The price patients eventually pay gets determined later, when an insurance company or pharmacy benefits manager decides where a drug fits on a list of covered treatments called a formulary.
The cost of prescription drugs has become a growing source of concern with doctors and patients, but it’s not a factor considered by an independent committee used by Express Script to determine coverage of a new drug, Chief Medical Officer Dr. Steve Miller said.
That committee — 15 doctors and a pharmacist — reviews the information that federal regulators used to approve a drug and then decides whether it should be covered.

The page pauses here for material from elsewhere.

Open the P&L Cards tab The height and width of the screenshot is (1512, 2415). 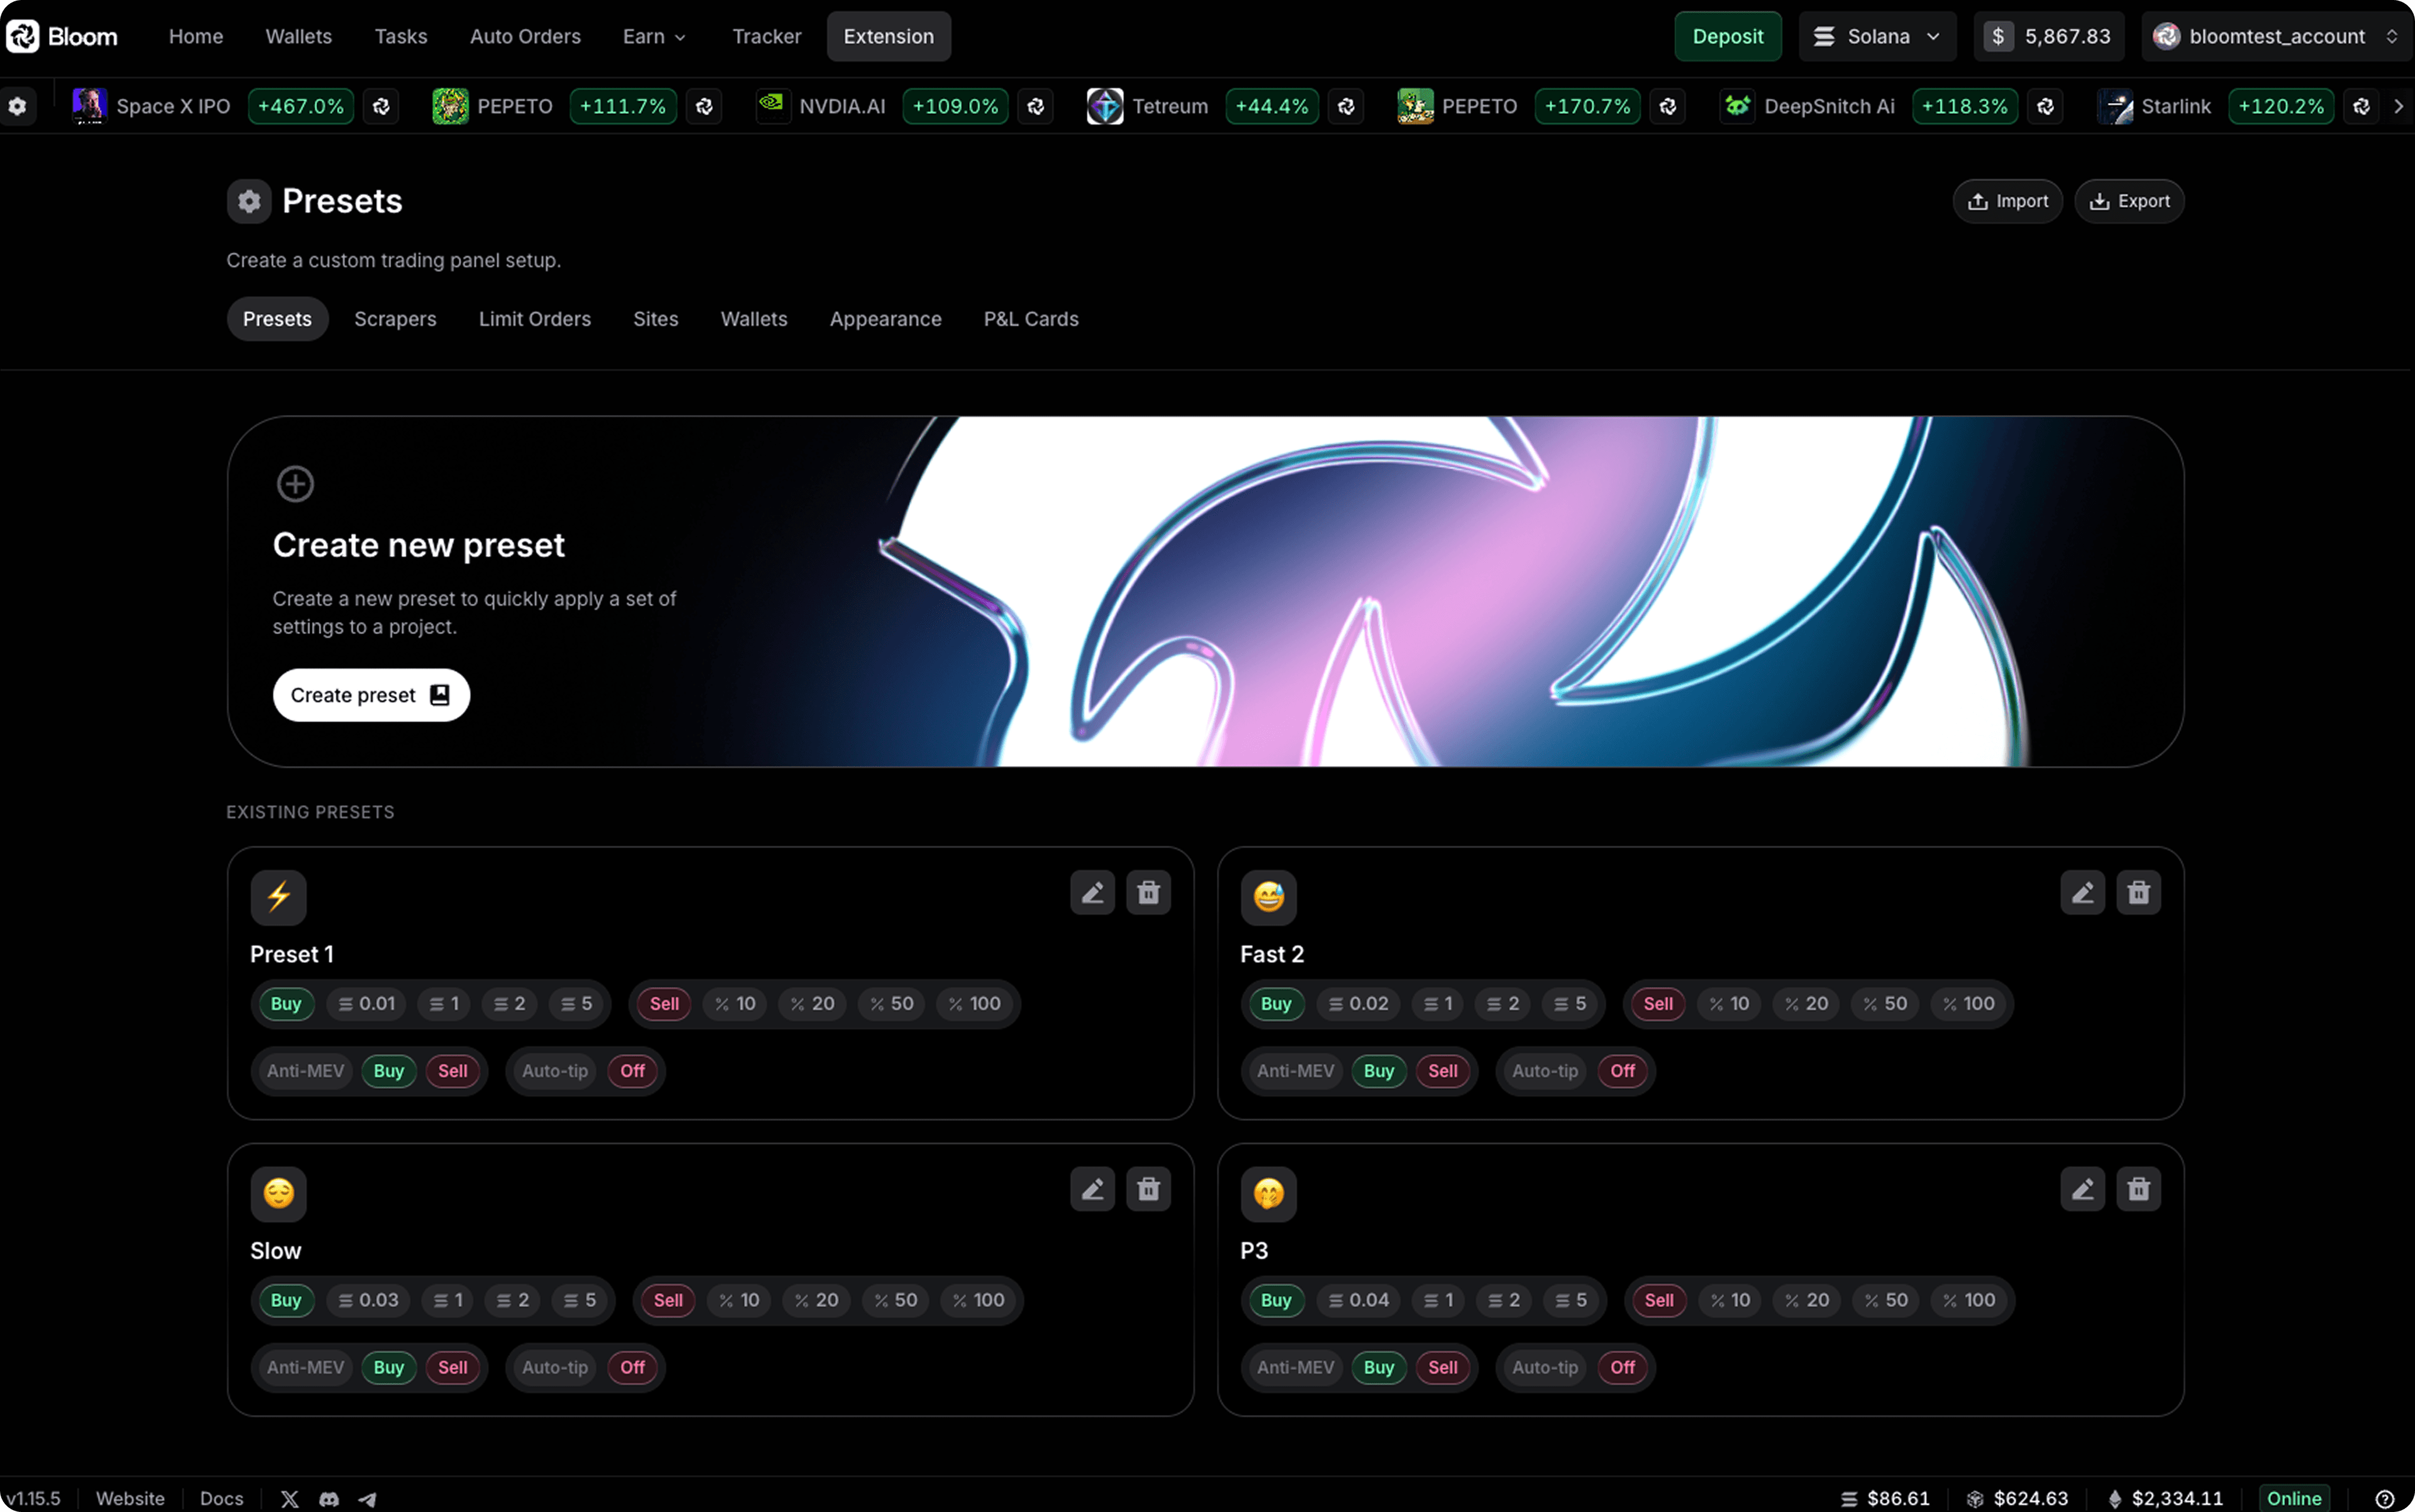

Some payer coverage decisions come with qualifications like a requirement that patients meet specific criteria or try other treatments first. That can limit patient access. Doctors say some patients have had trouble getting a new cholesterol-lowering drug, Repatha, that costs $14,000 a year, because of the restrictions.
Insurers largely use pharmacy benefits managers to set up the lists that determine how much a patient ends up paying. Some lists are divided into tiers, with drugs on the bottom generally being generic or least expensive. Those on the highest tier might include specialty medicines that could cost the patient hundreds of dollars even with coverage.
Whether a drug even gets on the list can depend on whether a similar medicine is already in the market. When the ground-breaking hepatitis C treatments Sovaldi and Harvoni from Gilead Sciences debuted a few years ago, Express Scripts had to include them. They cost more than $80,000 for a course of treatment, but the drugs essentially cure a debilitating disease and they had no competition.
But once the drugmaker AbbVie produced a third option, Viekira Pak, with a similar cure rate, Express Scripts was able to negotiate a price discount and switched to covering only Viekira Pak.
The nation’s two largest pharmacy benefits managers, Express Scripts and CVS Health Corp., both say they cover Repatha.